The 80-360 and 80-365/366 analyzer controls provide all the voltages to the 10-360 spherical capacitor analyzer that is used on many PHI (Physical Electronics) XPS systems.
The retard voltage is used to slow down electrons and is essentially the sweep voltage. In conjunction with the pass energy supply, the retard voltage controls the energy of the electrons that are being passed through the analyzer and into the electron multiplier and counting circuitry.
I recently had an interesting problem with a retard board on an 80-360 analyzer controller. The issue was that the retard board output voltage was not linear. Part of the calibration procedure for the retard board is to test the voltage at 11 specific voltages ranging from 253.6 volts to 1253.6 volts in increments of 100 volts. This is a convenient way to confirm that the retard supply is linear. The table below shows the hex commands that are used to set the voltages and the expected results.

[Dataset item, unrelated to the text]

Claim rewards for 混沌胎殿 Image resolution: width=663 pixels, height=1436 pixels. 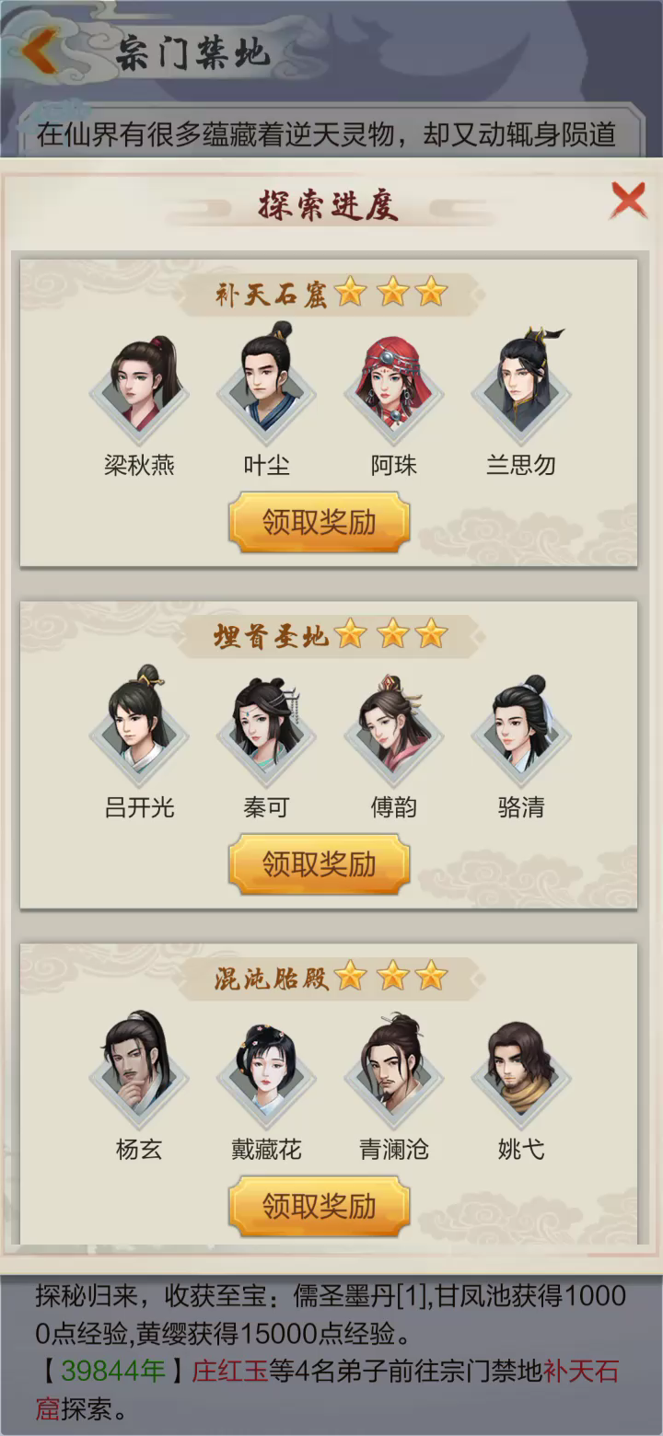320,1207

In this particular case, the output voltages were close to correct at some points, but way off at other points as shown below. This non-linearity would present itself as inconsistent peak widths in the data as a function of kinetic energy.
These results at first glance look like a bit problem. That is, the digital to analog convertor (DAC) voltages are likely off. The DAC used in the retard board circuit is a 16 bit DAC and the output voltages should follow the voltages listed below.

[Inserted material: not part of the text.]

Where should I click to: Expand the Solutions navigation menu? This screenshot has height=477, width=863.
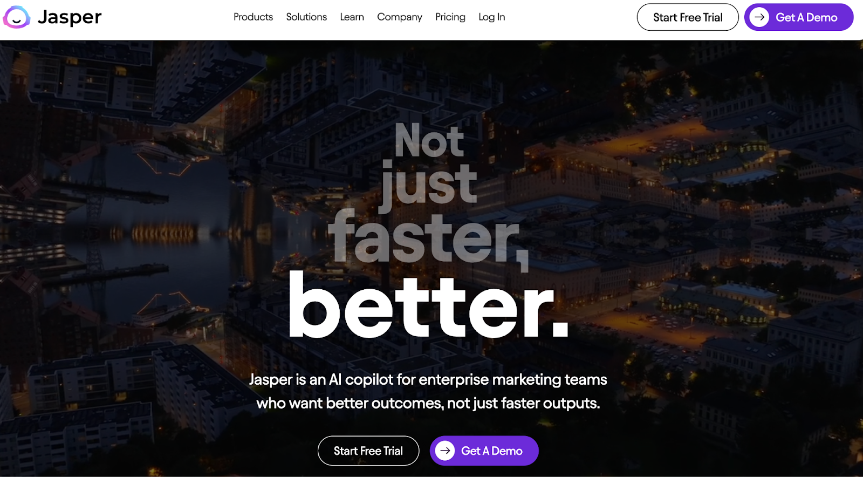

However, the DAC voltages were fine. The retard voltage circuit comprises the DAC which drives a precision operational amplifier that in turn drives a high voltage switching supply. Some precision high voltage resistors are used to provide feedback. The next most likely component that might be non-linear was the OP07 ultra-low offset operational amplifier (op amp). The OP07 was replaced but did not solve the problem.

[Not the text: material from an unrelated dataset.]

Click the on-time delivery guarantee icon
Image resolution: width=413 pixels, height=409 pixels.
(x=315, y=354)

The next most likely cause of the non-linearity problem was the feedback resistors. There is a total of 5 of these SX3730 5 watt wire wound high precision axial resistors in series. To accurately measure those resistors, you need to lift one end off the circuit board. Using my Fluke multimeter, I tested the resistance of each resistor and they all checked out as OK. Ideally you will see very close to 1.0 megohms, but it might be off by .05 megohms. When a resistor is bad it will be open or be off by as much as .5 megohms. So, it seemed that the feedback resistors were OK as well.
That left not much in the circuit other than a few potentiometers. After spending some more time retesting all the components, I came to the conclusion that it had to be one of those feedback resistors.
To test that theory I removed all 5 of the SX3730 1 megohm feedback resistors and replaced them with a single 5 meg ohm resistor. And that worked! So now I knew for sure that one of those 5 feedback resistors was the problem. I measured the resistance of each resistor, and they looked OK. But then I realized that the non-linearity is a function of the voltage applied to the resistor. At some voltages the resistance was OK, but at other voltages the resistance was off.
I then decided to measure the resistance value again using a megohmmeter. The model that I used was a Protek DI-2000M. This megohmmeter (also called an insulation tester) puts 500 V across the resistor when measuring the resistance. I hoped that by putting 500V across the resistor that I would be able to see a greater difference in the resistance values. And that worked out as expected. One of the resistors showed only 965 Kohms with the megohmmeter and 995 Kohms with the Fluke. I replaced that resistor and the calibration was perfect. 😊
In hindsight, duh. Since the gain of the circuit was changing as a function of the non-linearity of one resistor, the lesson is that when checking the resistance of suspected non-linear resistors, always use a megohmmeter since that will put much more voltage across the resistor than what a normal DVM will put out. Better yet, if possible, use the highest voltage that the resistor is rated for.
If your 80-360 or 80-365/366 analyzer control is not functioning properly and you need some help, please contact RBD Instruments for assistance as needed.
Oh the hazards of “verifying” components under conditions far different than normal use conditions. I’ve been bitten by this myself once and another popular way to fool yourself when validating resistor performance is to check low noise resistors at the wrong level of current drive. Or at the wrong temperature. Or without actually analyzing the noise spectrum under bias.